Features easy confirmation of whether the valve is open or closed.
Employs a three-point free float trap
The highly durable free float continuously discharges condensate, making it ideal for facilities. The three-point support system ensures a reliable seal even for very small amounts of condensate. The bimetal also automatically discharges air during operation.
Automated blowing improves equipment productivity and saves labor.
Models with built-in electrically or pneumatically operated bypass valves can automate blowing in the early stages of operation or when operating conditions change.
Precision Free Float®: The Best for a Variety of Processes
Continuous condensate discharge
The Free Float® moves up and down in response to the amount of condensate inflow, automatically adjusting the amount of valve opening and continuously discharging condensate. This ensures that no condensate accumulates inside the equipment.
Reduced steam losses
The surface of the liquid inside the trap is maintained above a certain level and condensate is continually discharged through the orifice. Even when there is no condensate flowing into the trap, the precision Free Float® securely seals the orifice closed. This minimizes steam losses during operation.
Ideal for condensate recovery
In Free Float® type steam traps, the forces of the inlet pressure and the back pressure act in opposing directions, so Free Float® traps are able to operate normally even under 90% back pressure. This makes them ideally suited for processes with closed condensate recovery systems. In contrast, disc type traps only have a 50% to 80% allowable back pressure because the pressures act in the same direction.
What is an X-element?
The X-element is comprised of a valve and a diaphragm that transmits the force of a thermoliquid (temperature-sensitive fluid). When surrounded by steam, the valve is closed.

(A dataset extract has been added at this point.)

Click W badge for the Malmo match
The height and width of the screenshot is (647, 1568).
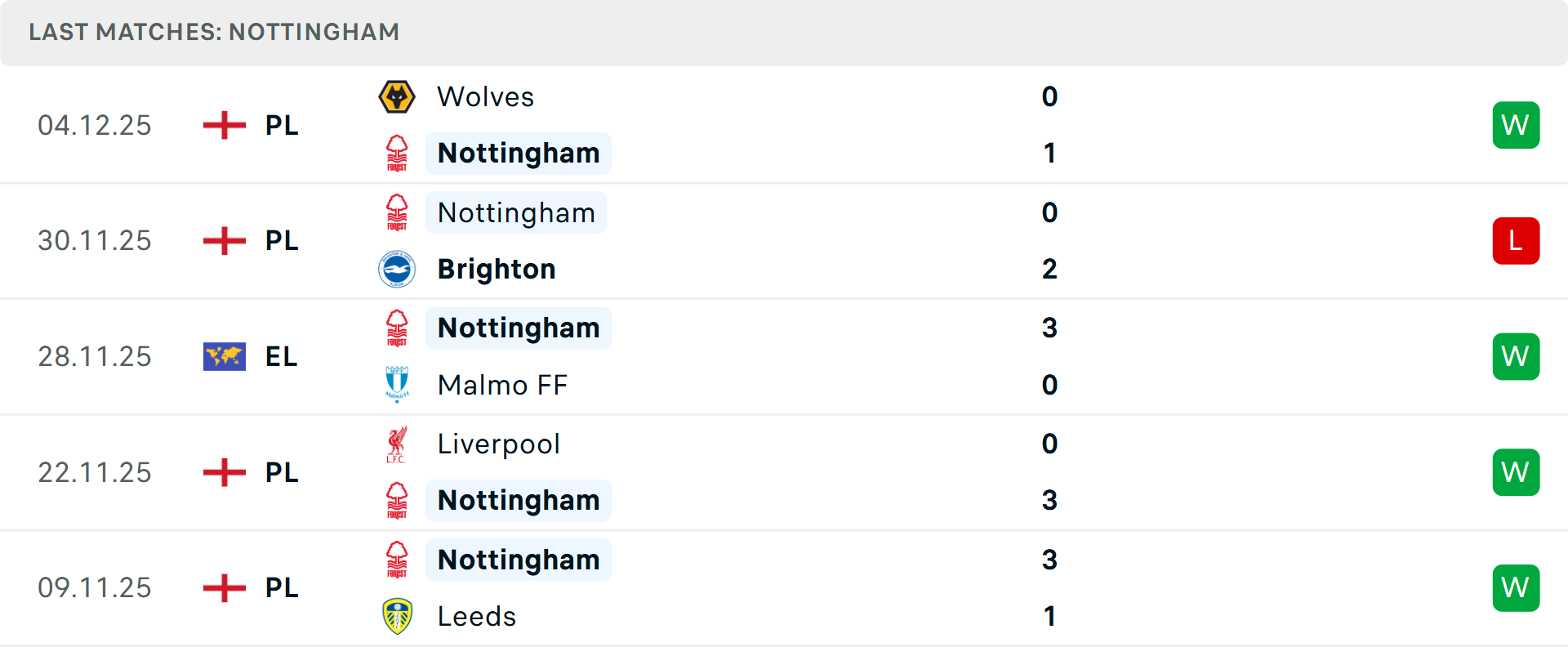(1516, 356)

When condensate, air or other non-condensable gases are present, the valve is open. It can also discharge high temperature non-condensable gases, something bimetal air vents are unable to do. This is made possible due to the special properties of the thermoliquid.
Thermoliquid, like water, is liquid when kept under a certain pressure and temperature, and expands to become a gas when its temperature rises above a certain point. The temperature at which it becomes a gas is approximately 6°C (22°C for air vents) lower than the temperature at which water becomes steam.
So when it is surrounded by steam, the thermoliquid is a gas and the chamber containing the thermoliquid expands and pushes on the diaphragm. This causes the gap between the valve and the valve opening on the diaphragm to close.
In contrast, when the area around the X-element is at a low temperature (when it is either condensate or air), the thermoliquid is in the liquid phase and the valve is not being pushed closed, so condensate and air are discharged from the gap between the valve and the valve opening.
Under Normal Operation
"Fail Open" Safety Feature
Fail safe features are necessary in quality precision instruments. TLV therefore designed the X-element in such a way that the valve remains in the open position ('fail open' safety feature ) in the event the diaphragm ruptures.
If a steam trap fails, the valve may either remain open (blowing) or it may remain closed (blocked). If the valve remains closed, condensate accumulates in any equipment that cannot be shut down in order to replace the failed trap, and this pooling of condensate impairs the equipment's heating performance.
On the other hand, if the valve remains open, the supply of steam continues uninterrupted and the equipment can continue to be productive. Due to this special design, even if the diaphragm ruptures and becomes technically 'closed' (by remaining in contact with the valve opening due to the flow of steam and condensate), condensate, etc. can still flow through the valve opening via the hole in the center of the valve.
As long as the supply of steam continues, the valve is pushed up and remains fully open.